In my experience[1], the fsck for given filesystem will happily replicate the errors, sometimes in random ways, because often it cannot figure which road to take in face of inconsistency. If anything, OpenZFS built upon that by now documenting the previously deeply hidden option to "rewind" ZFS uberblock if the breakage is recent enough.
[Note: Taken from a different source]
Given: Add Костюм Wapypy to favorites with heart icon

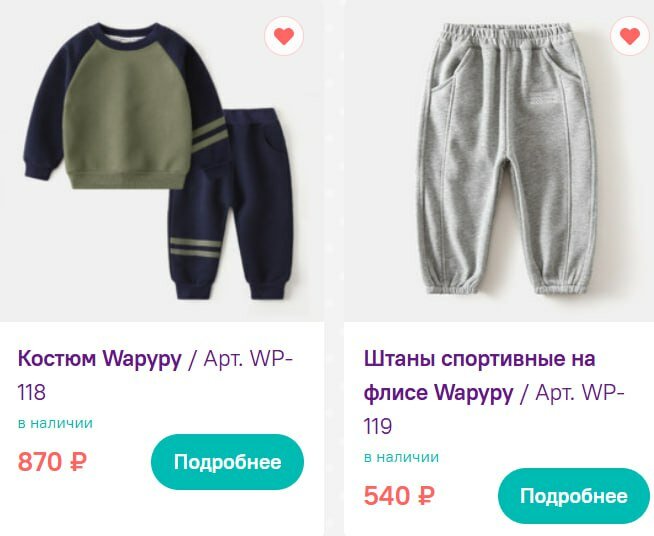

[1] I've seen combination of ubuntu bug in packaging (of grub, of all things) and e2fsck nearly wipe a small company from existence, because e2fsck ended up trusting the data it got from superblock when it was not consistent.

phil21 20 days ago

> If anything, OpenZFS built upon that by now documenting the previously deeply hidden option to "rewind" ZFS uberblock if the breakage is recent enough.
One of the most "wizardry" moments in my career I've personally witnessed was a deep-level ZFS expert (core OpenZFS developer) we had on retainer come in during a sev0 emergency and rapidly diagnose/rollback a very broken ZFS filesystem to a previous version from a few hours before the incident happened.
This was entirely user error (an admin connected redundant ZFS "heads" to the same JBOD in an incorrect manner so both thought they were primary and both wrote to the disks) that we caught more or less immediately so the damage was somewhat limited. At the time we thought we were screwed and would have to restore from the previous days backup with a multi-day (at best) time to repair.
This was on illumos a few years after the Solaris fork, so I don't think this feature was documented at the time. It certainly was a surprise to me, even though I knew that "in theory" such capability existed. The CLI incantations though were pure wizardry level stuff, especially watching it in real time with terminal sharing with someone who very much knew what they were doing.